I just got in from church a few minutes ago, and I’m feeling high after getting my spiritual batteries recharged. From those of you who aren’t regular attendees of any church, you just don’t know what you’re missing. Where else can you go where most people are on their best behavior, kind and loving and imbued with the spirit? If you are a regular attendee and you don’t have that kind of experience, maybe you should investigate another church. Or maybe you should look within yourself to see if therein lies the problem. But that’s a story for another day.
Today I want to talk about my sweet, brave, beautiful little granddaughter whose courage affected her grandmother so deeply that today she (I) bore my testimony in church. It’s not as though I never do it, but it’s not something I do on a regular basis. Why? Because it’s a long walk to the front, because I figure everyone already knows what I have to say, because I’m not as deep or spiritual as others….the list goes on and on. All excuses, none very good.
I LOVE Fast and Testimony Sunday because I get to hear about how others feel about Heavenly Father and Jesus Christ, the scriptures, Joseph Smith, prayer, and a host of other wonderful topics. I get to hear faith promoting stories and anecdotes from other people’s lives that boost my spirits and renew my resolve to be a better person. Hearing from fellow church members helps me feel closer to them and fosters a feeling of unity and fellowship. However, I know I should do more than listen. I should speak. It’s not right to always be a taker; one should be a sharer too.
So today with memories of Brooke’s recent testimony in my heart, I followed her brave example and walked to the front. I won’t go into a lot of detail. Instead, I’m going to copy and paste some of what her mother Carrie wrote about this little 4 year old who bore her testimony last week for the first time. Although this is usually done on the first Sunday, their ward’s schedule was changed because of Ward Conference this week.
Last week, Brooke looked up at her mother and told her that she wanted to go to the front to bear her testimony and asked her mother if she’d help her. “I explained that if I helped her, it would be my testimony and not hers. We then talked about how a testimony consists of things we know and believe, and I then asked her what some of the things were that she believed. We discussed things like: Jesus dying for us, following the Prophet, loving our family, and loving Jesus. I helped her practice what she wanted to say, and then she made the long walk up to the front. Rich quickly looked down at me from the stand when he noticed her approaching; I mouthed to him that she wanted to do it, and that she was going to do it all by herself. Once it was her turn, Rich helped her get the stool out and get the microphone ready; he then sat down, leaving my courageous four year old to share her heartfelt testimony. From my vantage point, all I could see were her sweet curls, so unable to see her angelic face, I focused on her words. Brooke talked about things like keeping the commandments, following the Prophet, loving our family, and loving Jesus. As I intently listened, I thought about how proud I was of her, how proud I was of her bravery, her courage, and her strong, incredible spirit! My pride in her grew even more when she returned to her seat, looked up at me, and said, “Mama, that felt really good!”
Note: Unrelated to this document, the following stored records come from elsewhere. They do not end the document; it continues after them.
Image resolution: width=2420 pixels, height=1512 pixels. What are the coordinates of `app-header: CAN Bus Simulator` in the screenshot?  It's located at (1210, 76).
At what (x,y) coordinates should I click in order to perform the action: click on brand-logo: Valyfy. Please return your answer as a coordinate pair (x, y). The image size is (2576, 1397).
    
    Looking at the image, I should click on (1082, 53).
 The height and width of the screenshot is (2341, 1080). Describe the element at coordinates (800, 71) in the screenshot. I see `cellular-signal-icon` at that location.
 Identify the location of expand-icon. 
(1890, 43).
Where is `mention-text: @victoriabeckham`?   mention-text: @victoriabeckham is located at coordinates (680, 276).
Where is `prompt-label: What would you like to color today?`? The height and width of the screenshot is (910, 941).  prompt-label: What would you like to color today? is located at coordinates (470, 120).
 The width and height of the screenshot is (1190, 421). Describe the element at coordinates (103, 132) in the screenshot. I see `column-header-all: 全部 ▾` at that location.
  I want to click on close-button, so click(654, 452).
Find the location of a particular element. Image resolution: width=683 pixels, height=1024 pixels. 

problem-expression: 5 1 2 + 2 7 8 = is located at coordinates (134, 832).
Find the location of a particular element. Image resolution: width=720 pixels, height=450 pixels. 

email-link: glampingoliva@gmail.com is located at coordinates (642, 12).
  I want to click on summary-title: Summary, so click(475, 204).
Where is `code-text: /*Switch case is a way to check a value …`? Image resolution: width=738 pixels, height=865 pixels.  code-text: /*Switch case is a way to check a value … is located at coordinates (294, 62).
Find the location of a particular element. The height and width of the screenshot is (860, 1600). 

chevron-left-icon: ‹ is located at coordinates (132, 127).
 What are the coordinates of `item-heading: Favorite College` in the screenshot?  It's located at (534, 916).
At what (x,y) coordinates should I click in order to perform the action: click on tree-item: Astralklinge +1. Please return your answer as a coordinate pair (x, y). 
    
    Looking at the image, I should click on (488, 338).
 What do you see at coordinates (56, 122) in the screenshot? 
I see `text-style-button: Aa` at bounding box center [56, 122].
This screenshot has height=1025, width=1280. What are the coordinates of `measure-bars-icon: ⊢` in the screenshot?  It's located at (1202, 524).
“I, at a loss of words, just looked down at my precious angel and smiled. Oh, how I hope and pray her love for Heavenly Father and Jesus continues! As a mother, I am determined to do all I can to help them truly love Heavenly Father and Jesus; I want them to do what is right throughout their life, not out of fear, but out of love! I want them to have the desire to do what is right as a way to show Heavenly Father and Jesus how much they love them! I work so hard to try to teach them all I can, but today Brooke taught me; she taught me about being courageous, and she taught me how important it is to be brave and stand up and tell everyone what you believe.”
With thoughts of my valiant little granddaughter in mind, I bore my testimony of the truthfulness of the gospel of Jesus Christ and to the peace that comes from a sure knowledge of His redeeming sacrifice. Yes, I know things aren’t always “sweetness and light.” I know there is much suffering and that things sometimes happen that are unbelievably painful, things that leave you questioning, “WHY?” I also know that a strong testimony and prayer can bring a peace not of this world.
Thanks Brooke…for your courageous example. I’m hoping others will follow your lead and BE BRAVE.